23 de outubro de 2024
Por Danielli Franzão.
A patologização da tristeza
Vivemos em uma sociedade que escolhe diariamente travar uma batalha impossível de vencer contra o relógio. Estamos na época do exibicionismo, da euforia, da rapidez, da produtividade e da competição. A tristeza estremece a ideia amplamente perpetuada de ter que acordar cantando com os passarinhos, de estar sempre de bem com a vida e isso ser o fator determinante para o sucesso. Ela incomoda porque faz furo no discurso do Mestre.

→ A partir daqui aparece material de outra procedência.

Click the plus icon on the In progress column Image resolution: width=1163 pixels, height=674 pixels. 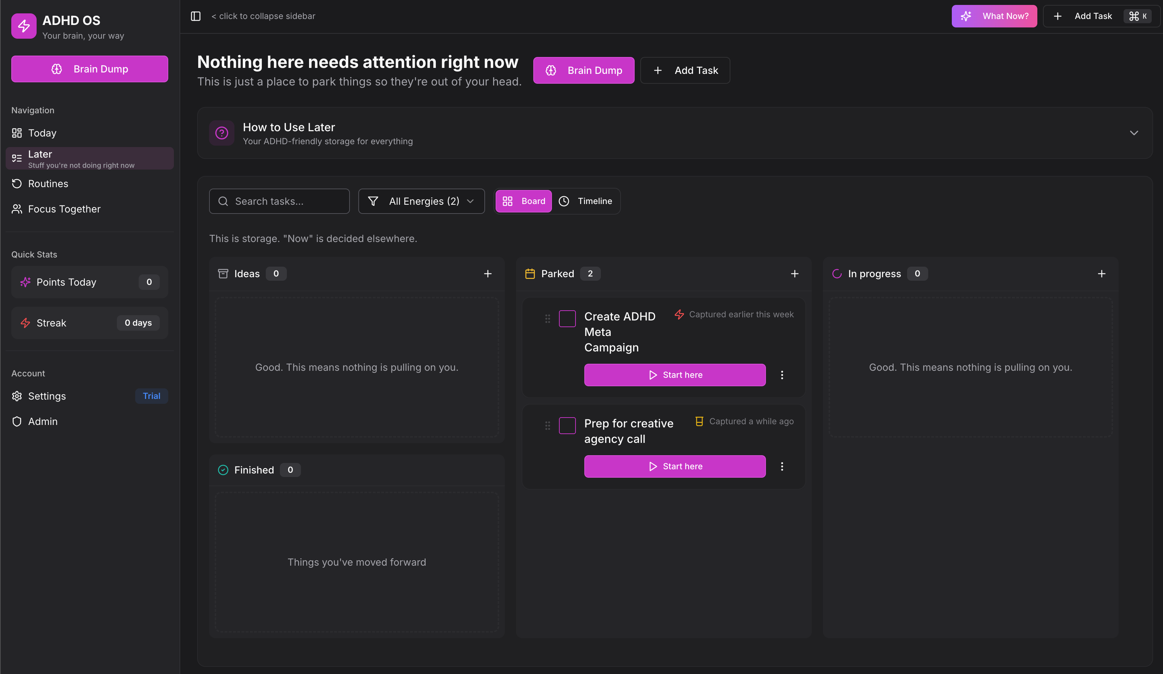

Patologizou-se tanto o sentir-se triste que não é mais permitido viver o luto por uma perda, uma doença, um acidente, um término de relacionamento, um trabalho que ficou para trás... Não se pode entristecer sem ter que se explicar, pois tristeza "é coisa de gente fraca". Estão tentando erradica-la da vida, como se fosse uma deformidade, um defeito moral e todos tivessem que lidar com ela da mesma forma. Isso não apenas é impossível como extremamente penoso, não apenas para quem sente a tristeza, mas também para aqueles que evitam senti-la a todo custo.
Para o depressivo, o fardo é ainda maior. Em "Un plus de mélancolie", Colette Soler escreveu que o "blues" não é compartilhável nos dias atuais. É motivo de vergonha. "Uma civilização que valoriza a competitividade e a conquista, mesmo se em última análise esta se limite à conquista do mercado, uma tal civilização não pode amar seus deprimidos, mesmo que ela os produza cada vez mais, a título de doença do discurso capitalista."
Os depressivos representam a pedrinha no sapato daqueles que pregam uma felicidade delirante e obrigatória, pois andam na contramão de seu tempo.
Viver dói mesmo. Ninguém é feliz o tempo todo. Ninguém tem que ser feliz o tempo todo. Medicar toda e qualquer tristeza promove, para o sujeito, a perda do tempo necessário para superar o abalo e construir novas referências, novas condições de vida a partir da elaboração da dor. Anestesiar-se, impedir-se de sentir tristeza não é solucionar nada, é apenas mascarar uma dor que vai seguir existindo em forma de sintomas e incomodando até ser elaborada.
Em tempos como este, é sempre importante lembrar que não há remédio que elimine a dor de estar vivo.